Camera Exposure and Settings

A photograph’s exposure is how light or dark a picture can be captured. Taking a picture can be a lot like catching rain in a bucket. We can take control the width of the bucket, how long you collect the rain, and how much rain you collect (which could be represents aperture, shutter speed, and the ISO). The aperture controls the area in which the light can enter the camera to take a picture (depth of field meaning the distance). The shutter speed controls the duration of the exposure (motion blur). Lastly the ISO speed controls sensitivity of the camera’s sensor to the given amount of light (image noise meaning the sound waves in a way). For the aperture it’s referred to f-stop values (as this value halves the light collecting area quadruples (4x). For the shutter speed you increase the speed if the focus photo come out a blur. Also in the night time or where there’s not enough light make the speed slower. For the ISO speed a lower ISO speed is more desirable in picture taking because it does not come out blurry.
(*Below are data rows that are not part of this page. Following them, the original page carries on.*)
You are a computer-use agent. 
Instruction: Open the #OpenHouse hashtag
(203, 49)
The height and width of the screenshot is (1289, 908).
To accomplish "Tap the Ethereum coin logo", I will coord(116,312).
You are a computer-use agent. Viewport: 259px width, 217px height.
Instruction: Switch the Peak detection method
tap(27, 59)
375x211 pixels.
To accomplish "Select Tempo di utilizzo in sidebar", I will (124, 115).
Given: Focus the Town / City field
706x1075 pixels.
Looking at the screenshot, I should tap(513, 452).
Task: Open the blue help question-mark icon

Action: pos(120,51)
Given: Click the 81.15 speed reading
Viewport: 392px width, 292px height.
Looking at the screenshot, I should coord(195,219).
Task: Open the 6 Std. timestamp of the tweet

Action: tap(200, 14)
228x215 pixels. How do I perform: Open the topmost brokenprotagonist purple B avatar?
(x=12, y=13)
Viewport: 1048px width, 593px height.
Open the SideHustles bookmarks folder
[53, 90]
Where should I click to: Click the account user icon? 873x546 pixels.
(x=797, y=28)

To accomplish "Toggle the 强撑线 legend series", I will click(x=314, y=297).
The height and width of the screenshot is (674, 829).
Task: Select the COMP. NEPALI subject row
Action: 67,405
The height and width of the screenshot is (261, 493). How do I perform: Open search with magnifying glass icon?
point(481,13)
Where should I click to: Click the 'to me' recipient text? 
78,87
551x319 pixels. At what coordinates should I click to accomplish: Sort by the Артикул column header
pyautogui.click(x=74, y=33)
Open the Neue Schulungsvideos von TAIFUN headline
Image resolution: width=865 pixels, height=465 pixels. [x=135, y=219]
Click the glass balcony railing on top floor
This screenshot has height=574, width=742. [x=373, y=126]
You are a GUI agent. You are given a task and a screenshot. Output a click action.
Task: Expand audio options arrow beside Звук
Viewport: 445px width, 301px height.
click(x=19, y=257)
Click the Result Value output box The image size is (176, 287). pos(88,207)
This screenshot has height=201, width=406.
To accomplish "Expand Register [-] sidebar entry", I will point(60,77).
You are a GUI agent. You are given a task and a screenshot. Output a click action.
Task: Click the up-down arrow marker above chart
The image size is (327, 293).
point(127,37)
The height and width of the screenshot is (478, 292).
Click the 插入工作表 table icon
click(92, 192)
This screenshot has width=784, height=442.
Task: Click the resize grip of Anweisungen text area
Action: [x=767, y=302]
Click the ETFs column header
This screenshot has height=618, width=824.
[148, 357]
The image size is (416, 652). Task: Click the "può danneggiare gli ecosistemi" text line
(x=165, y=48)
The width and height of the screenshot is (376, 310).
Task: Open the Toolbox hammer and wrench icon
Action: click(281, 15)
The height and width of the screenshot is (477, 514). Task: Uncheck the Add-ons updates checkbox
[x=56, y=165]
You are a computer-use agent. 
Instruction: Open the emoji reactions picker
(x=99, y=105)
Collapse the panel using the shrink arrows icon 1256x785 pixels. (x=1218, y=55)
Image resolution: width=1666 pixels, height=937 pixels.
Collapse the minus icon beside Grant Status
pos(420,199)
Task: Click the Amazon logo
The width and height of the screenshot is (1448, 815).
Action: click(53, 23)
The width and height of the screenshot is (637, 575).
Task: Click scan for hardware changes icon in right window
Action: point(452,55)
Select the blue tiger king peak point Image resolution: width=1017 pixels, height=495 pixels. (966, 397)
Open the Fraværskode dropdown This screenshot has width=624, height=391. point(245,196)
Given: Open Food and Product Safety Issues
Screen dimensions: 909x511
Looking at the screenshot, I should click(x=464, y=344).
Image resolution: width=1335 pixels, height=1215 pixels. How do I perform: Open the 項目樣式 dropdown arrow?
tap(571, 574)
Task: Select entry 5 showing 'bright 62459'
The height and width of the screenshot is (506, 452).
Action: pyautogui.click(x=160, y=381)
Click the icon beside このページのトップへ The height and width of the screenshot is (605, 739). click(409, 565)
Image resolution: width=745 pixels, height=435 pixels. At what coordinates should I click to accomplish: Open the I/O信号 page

An ISO speed would cause the picture to become blurry. There are different modes on the camera where it gives more priority to the 3 modes (aperture, shutter speed, and the ISO). The symbols mean: auto is represent by a green square, program with a “P”, aperture priority is represented by “AV”, shutter priority is represented by “TV”, manual is represented by an “M”, and lastly bulb is represented by a “B”. AV, TV, and M are known as the creative modes. These settings are important to taking a picture because it means the quality of picture you are going to take.